Page:Revue des Deux Mondes - 1890 - tome 97.djvu/869

La bibliothèque libre.
Le texte de cette page a été corrigé et est conforme au fac-similé.

Elle s’est produite dans des conditions qui en rendaient particulièrement difficiles l’éclosion et l’épanouissement. Sans doute elle avait pour elle cette force idéale, cette force interne qui crée et dirige, et qui finit toujours, en dépit des obstacles, par susciter et organiser les moyens de sa propre réalisation. Mais elle avait contre elle, en grande partie du moins, le milieu même, où ses germes étaient épars, milieu depuis longtemps préexistant, aux manières d’être anciennes et résistantes, partant peu favorables aux cultures nouvelles.

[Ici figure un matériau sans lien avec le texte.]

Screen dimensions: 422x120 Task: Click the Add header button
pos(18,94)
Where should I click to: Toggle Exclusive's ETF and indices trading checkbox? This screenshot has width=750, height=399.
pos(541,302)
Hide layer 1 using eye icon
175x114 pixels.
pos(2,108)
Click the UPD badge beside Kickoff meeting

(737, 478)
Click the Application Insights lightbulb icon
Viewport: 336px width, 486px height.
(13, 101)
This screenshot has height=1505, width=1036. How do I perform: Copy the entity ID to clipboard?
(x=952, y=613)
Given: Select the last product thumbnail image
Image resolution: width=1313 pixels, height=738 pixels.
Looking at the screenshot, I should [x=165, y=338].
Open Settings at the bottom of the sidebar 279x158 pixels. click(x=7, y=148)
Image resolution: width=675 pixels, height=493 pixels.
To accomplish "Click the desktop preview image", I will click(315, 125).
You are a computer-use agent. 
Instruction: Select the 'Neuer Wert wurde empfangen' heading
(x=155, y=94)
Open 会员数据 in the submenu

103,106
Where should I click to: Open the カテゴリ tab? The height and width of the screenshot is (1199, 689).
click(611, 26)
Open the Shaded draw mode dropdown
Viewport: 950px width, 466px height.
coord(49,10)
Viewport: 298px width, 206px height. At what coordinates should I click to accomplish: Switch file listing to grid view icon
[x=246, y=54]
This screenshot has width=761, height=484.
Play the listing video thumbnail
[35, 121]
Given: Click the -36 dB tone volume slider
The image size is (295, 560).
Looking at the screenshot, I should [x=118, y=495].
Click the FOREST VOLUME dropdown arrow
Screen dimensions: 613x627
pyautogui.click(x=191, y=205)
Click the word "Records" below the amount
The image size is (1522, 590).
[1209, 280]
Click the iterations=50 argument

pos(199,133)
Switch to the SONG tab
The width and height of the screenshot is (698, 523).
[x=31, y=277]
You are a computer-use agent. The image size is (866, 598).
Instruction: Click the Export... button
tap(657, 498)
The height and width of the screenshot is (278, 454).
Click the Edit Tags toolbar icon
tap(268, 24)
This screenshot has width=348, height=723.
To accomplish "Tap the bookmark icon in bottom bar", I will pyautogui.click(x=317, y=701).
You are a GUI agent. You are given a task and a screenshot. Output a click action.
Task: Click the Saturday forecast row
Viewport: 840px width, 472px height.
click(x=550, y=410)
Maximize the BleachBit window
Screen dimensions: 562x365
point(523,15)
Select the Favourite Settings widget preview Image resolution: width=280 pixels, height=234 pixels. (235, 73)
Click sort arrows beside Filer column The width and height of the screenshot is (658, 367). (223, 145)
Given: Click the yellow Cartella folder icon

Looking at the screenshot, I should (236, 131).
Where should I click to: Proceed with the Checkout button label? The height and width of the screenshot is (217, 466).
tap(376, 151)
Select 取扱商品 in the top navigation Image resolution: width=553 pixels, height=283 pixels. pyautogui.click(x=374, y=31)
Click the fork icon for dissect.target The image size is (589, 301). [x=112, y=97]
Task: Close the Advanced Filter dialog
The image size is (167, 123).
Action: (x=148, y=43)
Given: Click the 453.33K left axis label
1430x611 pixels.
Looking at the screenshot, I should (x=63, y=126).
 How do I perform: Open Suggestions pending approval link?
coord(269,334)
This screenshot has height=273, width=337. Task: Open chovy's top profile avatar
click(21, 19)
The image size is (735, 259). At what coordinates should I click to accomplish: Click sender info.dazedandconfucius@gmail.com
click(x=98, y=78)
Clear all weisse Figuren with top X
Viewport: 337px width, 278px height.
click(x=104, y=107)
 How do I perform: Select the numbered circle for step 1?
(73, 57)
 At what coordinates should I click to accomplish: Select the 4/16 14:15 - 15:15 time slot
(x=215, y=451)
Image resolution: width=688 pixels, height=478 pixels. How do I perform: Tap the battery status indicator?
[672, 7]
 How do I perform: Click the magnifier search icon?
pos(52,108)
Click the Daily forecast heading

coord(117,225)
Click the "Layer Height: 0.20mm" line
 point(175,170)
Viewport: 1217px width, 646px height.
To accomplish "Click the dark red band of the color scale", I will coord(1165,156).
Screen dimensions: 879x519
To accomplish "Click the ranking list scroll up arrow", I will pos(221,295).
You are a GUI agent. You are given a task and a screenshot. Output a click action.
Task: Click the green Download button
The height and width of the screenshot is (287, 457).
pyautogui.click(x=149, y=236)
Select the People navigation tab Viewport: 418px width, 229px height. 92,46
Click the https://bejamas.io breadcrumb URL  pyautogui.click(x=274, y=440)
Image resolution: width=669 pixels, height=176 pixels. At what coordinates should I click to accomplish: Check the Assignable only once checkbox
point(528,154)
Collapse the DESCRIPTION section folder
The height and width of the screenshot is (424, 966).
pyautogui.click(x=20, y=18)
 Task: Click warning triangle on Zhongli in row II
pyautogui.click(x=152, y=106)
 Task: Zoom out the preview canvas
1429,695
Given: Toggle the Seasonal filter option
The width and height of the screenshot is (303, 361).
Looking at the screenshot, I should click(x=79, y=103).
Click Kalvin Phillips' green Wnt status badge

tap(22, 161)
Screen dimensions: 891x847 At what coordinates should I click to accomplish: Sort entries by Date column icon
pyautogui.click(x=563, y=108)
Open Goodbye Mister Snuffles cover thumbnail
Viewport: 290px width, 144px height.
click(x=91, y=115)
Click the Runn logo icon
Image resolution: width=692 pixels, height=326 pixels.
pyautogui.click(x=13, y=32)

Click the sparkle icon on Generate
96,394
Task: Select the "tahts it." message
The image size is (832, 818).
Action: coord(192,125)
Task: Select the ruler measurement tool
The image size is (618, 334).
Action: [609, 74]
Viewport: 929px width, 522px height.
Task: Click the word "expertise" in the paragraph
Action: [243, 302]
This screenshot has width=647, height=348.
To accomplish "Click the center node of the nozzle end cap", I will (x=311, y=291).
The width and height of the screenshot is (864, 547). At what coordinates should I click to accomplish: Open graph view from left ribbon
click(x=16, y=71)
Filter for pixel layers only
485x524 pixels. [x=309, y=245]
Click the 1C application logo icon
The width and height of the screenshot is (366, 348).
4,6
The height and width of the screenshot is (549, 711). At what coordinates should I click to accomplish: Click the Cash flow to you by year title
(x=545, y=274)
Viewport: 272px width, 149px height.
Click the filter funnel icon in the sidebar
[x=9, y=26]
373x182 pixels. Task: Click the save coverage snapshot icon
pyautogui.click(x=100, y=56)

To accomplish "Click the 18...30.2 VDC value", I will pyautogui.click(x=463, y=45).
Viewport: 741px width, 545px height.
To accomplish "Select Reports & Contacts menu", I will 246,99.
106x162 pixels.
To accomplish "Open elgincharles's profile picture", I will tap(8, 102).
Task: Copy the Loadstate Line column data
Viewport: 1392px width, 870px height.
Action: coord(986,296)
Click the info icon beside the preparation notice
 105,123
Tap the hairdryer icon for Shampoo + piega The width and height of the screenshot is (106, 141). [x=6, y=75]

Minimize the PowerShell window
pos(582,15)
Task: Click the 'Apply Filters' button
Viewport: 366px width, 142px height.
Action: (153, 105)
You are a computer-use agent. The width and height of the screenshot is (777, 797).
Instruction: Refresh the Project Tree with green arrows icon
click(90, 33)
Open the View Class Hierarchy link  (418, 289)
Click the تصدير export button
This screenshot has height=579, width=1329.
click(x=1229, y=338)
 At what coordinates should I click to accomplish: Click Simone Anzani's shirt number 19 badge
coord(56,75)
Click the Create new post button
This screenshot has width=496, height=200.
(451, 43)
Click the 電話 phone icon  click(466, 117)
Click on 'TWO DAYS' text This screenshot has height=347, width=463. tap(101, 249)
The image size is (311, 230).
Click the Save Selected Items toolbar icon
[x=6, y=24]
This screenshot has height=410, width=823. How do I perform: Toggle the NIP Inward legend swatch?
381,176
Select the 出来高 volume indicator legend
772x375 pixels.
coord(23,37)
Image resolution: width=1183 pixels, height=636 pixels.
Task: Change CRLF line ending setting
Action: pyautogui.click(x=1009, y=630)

D’autres causes augmentaient encore la difficulté de la formation. S’il fallait modifier les mœurs des facultés, il fallait changer aussi celles de l’administration. S’il fallait ici réagir contre des habitudes tellement invétérées qu’elles avaient fini par faire considérer comme la (orme naturelle et normale de l’enseignement supérieur ce qui n’en est qu’une déviation, il fallait là rompre avec des pratiques tellement étroites que M. Guizot avait pu dire dans la commission de 1870 : « L’enseignement supérieur a toujours été asservi tantôt à l’Église, tantôt à l’État. « Il fallait en un mot habituer l’administration et le corps enseignant à se considérer non comme deux forces antagonistes, mais comme les coordonnées d’un même dessein.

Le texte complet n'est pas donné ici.